* [HOW TO COMPLETE THIS TASK]
Within the entries below, the lines from the one with "About us (28, 2302)" through the one with "Hotel Linens (55, 132)" are to be set down exactly, both ends kept.

* [Records drawn from a dataset]
-- -- --
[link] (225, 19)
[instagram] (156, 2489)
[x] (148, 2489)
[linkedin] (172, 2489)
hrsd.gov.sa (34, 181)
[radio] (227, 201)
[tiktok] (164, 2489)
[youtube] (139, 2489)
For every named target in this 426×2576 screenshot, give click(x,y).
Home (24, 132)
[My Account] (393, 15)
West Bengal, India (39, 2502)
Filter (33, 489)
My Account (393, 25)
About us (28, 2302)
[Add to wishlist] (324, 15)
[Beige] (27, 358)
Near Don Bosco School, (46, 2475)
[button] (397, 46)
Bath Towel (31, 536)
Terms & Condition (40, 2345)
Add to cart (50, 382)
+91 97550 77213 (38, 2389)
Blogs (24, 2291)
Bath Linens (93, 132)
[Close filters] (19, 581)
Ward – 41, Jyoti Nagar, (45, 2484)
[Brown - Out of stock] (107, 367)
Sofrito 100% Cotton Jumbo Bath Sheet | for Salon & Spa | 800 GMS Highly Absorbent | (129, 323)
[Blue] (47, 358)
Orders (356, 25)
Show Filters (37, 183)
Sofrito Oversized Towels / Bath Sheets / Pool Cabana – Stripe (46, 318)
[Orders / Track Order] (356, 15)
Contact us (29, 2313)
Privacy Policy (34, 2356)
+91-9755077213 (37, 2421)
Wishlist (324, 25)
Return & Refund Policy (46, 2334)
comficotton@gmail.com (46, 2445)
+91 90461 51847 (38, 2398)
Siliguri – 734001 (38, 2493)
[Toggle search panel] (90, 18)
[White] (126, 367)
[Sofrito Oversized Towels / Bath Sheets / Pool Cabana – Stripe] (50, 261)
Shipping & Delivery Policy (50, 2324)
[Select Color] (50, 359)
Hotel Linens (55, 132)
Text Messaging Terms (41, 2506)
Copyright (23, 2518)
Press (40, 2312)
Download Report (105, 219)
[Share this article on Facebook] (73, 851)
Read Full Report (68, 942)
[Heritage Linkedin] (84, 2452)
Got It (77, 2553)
-- -- --
* [EXERCISE OUTPUT]
About us (28, 2302)
[Add to wishlist] (324, 15)
[Beige] (27, 358)
Near Don Bosco School, (46, 2475)
[button] (397, 46)
Bath Towel (31, 536)
Terms & Condition (40, 2345)
Add to cart (50, 382)
+91 97550 77213 (38, 2389)
Blogs (24, 2291)
Bath Linens (93, 132)
[Close filters] (19, 581)
Ward – 41, Jyoti Nagar, (45, 2484)
[Brown - Out of stock] (107, 367)
Sofrito 100% Cotton Jumbo Bath Sheet | for Salon & Spa | 800 GMS Highly Absorbent | (129, 323)
[Blue] (47, 358)
Orders (356, 25)
Show Filters (37, 183)
Sofrito Oversized Towels / Bath Sheets / Pool Cabana – Stripe (46, 318)
[Orders / Track Order] (356, 15)
Contact us (29, 2313)
Privacy Policy (34, 2356)
+91-9755077213 (37, 2421)
Wishlist (324, 25)
Return & Refund Policy (46, 2334)
comficotton@gmail.com (46, 2445)
+91 90461 51847 (38, 2398)
Siliguri – 734001 (38, 2493)
[Toggle search panel] (90, 18)
[White] (126, 367)
[Sofrito Oversized Towels / Bath Sheets / Pool Cabana – Stripe] (50, 261)
Shipping & Delivery Policy (50, 2324)
[Select Color] (50, 359)
Hotel Linens (55, 132)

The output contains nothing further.